Catherine Tucker is the "Sloan Distinguished Professor of Management" and a Professor of Marketing at MIT Sloan. She is also Chair of the MIT Sloan Ph.D. Program.
Her research interests lie in how technology allows firms to use digital data and machine learning to improve performance, and in the challenges, this poses for regulation. Tucker has particular expertise in online advertising, digital health, social media, and electronic privacy. Her research studies the interface between marketing, the economics of technology, and law.
She has received an NSF CAREER Award for her work on digital privacy, the Erin Anderson Award for an Emerging Female Marketing Scholar and Mentor, the Garfield Economic Impact Award for her work on electronic medical records, the Paul E. Green Award for contributions to the practice of Marketing Research, the William F. O'Dell Award for most significant, long-term contribution to Marketing, and the INFORMS Society for Marketing Science Long Term Impact Award for long-run impact on marketing.
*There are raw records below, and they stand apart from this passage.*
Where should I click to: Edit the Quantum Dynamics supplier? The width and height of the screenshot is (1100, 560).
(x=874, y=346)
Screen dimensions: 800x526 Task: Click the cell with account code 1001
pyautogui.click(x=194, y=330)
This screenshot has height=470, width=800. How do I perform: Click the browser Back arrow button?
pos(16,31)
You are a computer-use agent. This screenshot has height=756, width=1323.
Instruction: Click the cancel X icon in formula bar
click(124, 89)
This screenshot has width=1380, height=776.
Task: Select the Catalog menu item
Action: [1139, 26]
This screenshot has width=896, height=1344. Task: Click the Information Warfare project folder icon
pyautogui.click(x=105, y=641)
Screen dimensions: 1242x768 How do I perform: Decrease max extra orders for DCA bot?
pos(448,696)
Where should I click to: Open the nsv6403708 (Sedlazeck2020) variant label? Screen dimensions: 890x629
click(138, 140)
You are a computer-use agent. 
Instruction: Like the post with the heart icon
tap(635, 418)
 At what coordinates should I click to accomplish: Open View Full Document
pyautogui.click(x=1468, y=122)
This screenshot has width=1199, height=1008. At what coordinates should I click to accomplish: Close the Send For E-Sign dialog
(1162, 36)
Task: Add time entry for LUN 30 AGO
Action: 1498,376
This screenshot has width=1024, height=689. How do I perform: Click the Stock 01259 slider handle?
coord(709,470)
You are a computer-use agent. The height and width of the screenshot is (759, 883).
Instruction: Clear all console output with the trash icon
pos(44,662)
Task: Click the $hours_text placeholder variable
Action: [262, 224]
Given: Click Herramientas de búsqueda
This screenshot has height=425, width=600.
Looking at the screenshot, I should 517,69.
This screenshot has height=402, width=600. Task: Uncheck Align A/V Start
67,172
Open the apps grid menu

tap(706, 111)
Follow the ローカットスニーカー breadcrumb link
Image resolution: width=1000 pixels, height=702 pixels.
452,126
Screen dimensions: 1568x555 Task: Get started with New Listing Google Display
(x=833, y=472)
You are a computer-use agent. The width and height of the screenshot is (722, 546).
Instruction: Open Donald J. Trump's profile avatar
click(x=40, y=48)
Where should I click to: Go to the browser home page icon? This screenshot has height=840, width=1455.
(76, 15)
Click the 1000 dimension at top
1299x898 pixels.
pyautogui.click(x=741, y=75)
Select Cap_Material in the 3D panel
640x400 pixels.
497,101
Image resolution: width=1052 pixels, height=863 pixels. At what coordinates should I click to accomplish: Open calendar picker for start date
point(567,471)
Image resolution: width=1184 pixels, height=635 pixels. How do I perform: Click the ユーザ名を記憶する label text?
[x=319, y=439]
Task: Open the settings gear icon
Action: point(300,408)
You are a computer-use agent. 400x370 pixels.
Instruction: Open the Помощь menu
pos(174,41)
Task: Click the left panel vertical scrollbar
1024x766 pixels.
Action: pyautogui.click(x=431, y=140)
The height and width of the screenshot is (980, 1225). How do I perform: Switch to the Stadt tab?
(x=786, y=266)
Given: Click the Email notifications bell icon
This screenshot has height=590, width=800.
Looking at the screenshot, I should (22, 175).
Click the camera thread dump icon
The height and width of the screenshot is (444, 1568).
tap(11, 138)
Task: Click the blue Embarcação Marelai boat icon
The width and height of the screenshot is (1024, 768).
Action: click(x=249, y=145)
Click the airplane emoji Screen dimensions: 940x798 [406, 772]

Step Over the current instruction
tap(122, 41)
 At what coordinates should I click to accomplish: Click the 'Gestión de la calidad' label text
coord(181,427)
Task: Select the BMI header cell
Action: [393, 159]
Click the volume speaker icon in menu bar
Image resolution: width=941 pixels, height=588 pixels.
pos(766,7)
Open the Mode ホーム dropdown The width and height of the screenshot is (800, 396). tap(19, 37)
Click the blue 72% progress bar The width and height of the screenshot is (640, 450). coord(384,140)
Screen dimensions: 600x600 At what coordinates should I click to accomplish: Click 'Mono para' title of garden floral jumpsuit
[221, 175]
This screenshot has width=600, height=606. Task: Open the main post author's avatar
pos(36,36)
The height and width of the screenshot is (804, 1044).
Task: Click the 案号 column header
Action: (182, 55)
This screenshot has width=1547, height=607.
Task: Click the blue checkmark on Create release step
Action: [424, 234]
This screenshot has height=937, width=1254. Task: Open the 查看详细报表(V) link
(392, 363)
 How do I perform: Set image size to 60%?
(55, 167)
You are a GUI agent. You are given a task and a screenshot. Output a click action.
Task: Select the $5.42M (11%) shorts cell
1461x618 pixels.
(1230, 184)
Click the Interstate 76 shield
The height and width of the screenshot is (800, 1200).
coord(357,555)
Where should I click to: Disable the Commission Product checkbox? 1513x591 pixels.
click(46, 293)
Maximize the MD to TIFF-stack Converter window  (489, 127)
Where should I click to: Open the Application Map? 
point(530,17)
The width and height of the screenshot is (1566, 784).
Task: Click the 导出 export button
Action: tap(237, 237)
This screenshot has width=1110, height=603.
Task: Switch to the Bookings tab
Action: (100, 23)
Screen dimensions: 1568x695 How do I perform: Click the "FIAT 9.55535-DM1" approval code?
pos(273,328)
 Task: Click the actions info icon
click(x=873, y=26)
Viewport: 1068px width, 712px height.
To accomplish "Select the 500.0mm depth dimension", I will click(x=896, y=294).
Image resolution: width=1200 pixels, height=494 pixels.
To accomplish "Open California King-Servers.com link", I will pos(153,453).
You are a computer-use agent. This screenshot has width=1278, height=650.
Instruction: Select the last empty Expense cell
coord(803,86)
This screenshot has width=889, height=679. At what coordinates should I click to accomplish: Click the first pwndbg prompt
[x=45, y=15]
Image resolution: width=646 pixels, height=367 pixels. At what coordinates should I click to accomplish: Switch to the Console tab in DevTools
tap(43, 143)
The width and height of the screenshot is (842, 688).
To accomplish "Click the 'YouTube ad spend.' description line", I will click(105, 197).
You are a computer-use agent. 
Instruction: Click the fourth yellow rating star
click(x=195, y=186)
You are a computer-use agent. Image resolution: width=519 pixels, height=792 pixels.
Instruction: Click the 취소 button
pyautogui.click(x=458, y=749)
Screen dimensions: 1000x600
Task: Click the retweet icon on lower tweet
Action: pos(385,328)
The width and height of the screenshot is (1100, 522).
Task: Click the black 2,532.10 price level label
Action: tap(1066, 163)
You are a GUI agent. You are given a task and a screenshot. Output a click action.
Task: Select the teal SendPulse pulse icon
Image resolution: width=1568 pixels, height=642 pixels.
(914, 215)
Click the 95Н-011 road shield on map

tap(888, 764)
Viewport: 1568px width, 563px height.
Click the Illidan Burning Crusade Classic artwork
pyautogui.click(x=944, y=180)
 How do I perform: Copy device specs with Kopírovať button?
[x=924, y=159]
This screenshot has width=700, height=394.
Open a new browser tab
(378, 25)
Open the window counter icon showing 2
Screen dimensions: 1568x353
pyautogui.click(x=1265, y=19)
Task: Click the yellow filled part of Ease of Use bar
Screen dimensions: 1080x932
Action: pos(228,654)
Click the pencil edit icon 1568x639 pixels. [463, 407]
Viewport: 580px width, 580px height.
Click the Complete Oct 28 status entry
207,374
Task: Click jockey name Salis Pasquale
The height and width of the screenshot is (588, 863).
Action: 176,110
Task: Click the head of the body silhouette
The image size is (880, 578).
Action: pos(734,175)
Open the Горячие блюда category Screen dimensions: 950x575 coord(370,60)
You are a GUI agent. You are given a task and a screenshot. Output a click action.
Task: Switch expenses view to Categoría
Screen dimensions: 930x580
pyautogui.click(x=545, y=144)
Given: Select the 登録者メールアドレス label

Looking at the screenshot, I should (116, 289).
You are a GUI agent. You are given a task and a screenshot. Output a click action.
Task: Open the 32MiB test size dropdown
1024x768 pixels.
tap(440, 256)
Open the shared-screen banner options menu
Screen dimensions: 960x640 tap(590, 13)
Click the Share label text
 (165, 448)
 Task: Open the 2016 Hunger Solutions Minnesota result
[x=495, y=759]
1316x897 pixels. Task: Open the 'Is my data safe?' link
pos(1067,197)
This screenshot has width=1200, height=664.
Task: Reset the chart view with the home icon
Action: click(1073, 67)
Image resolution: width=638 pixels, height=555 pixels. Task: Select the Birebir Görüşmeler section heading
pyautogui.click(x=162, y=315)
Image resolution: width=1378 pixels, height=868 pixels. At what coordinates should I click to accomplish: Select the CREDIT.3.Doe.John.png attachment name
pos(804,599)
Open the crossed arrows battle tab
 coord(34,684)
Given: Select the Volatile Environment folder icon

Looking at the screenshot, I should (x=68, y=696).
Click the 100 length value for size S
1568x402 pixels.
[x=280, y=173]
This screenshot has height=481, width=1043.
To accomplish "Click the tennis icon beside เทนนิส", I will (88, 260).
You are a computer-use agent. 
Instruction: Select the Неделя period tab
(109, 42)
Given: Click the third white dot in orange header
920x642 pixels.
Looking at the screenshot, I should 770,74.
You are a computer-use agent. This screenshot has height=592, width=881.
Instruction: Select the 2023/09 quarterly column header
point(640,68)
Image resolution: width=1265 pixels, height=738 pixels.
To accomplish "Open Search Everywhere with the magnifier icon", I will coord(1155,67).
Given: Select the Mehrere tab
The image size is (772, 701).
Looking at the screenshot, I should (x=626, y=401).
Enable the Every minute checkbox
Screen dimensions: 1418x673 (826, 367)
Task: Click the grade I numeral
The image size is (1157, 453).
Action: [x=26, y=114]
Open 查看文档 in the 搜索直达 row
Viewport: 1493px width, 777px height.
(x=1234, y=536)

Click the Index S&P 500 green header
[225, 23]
She is a co-founder of the MIT Cryptoeconomics Lab which studies the applications of blockchain and also a co-organizer of the Economics of Artificial Intelligence initiative sponsored by the Alfred P. Sloan Foundation. She has been a Visiting Fellow at All Souls College, Oxford. She has testified to Congress regarding her work on digital privacy and algorithms and presented her research to the OECD and the ECJ.
Tucker is co-editor at "Quantitative Marketing and Economics", associate editor at "Management Science, Marketing Science", and the "Journal of Marketing Research" and a research associate at the National Bureau of Economic Research. She teaches MIT Sloan's course on Pricing and the EMBA course "Marketing Management for the Senior Executive." She has received the Jamieson Prize for Excellence in Teaching as well as being voted "Teacher of the Year" at MIT Sloan.
She holds a Ph.D. in economics from Stanford University and a BA from the University of Oxford.